There is an inclusion $f : \mathbb{Z} \hookrightarrow \mathbb{R}$. Furthermore, if $A \subseteq \mathbb{R}$ has a maximum element, then so too does $f^{-1}(A)$. There is also an inclusion $g : \mathbb{Q} \hookrightarrow \mathbb{R}$. However, $g^{-1}(-\infty,\pi]$ does not have a maximum element, despite that $(-\infty,\pi]$ does.
Question. Suppose $Q$ and $R$ are linearly ordered sets, and that $f : Q \rightarrow R$ is an injective order-preserving map that is both cofinal and coinitial. If every subset of $R$ with a maximum element has the property that its preimage under $f$ has a maximum element, does it follow that every subset of $R$ with a minimum element has the property that its preimage under $f$ has a minimum element?

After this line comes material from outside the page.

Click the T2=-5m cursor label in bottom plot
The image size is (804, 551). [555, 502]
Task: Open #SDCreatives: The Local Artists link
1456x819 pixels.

Please comment if any of the terminology needs clarification.
No. Let $R=\Bbb R$ and $Q=\left\{\frac1n:n\in\Bbb N\right\}\cup(\Bbb Z\setminus\{0\})$, and let $f$ be the inclusion map. If $S\subseteq R$ has a maximum element, so does $f^{-1}[S]$, but $f^{-1}\big[[0,1]\big]$ has no minimum element, even though $\min[0,1]=0$.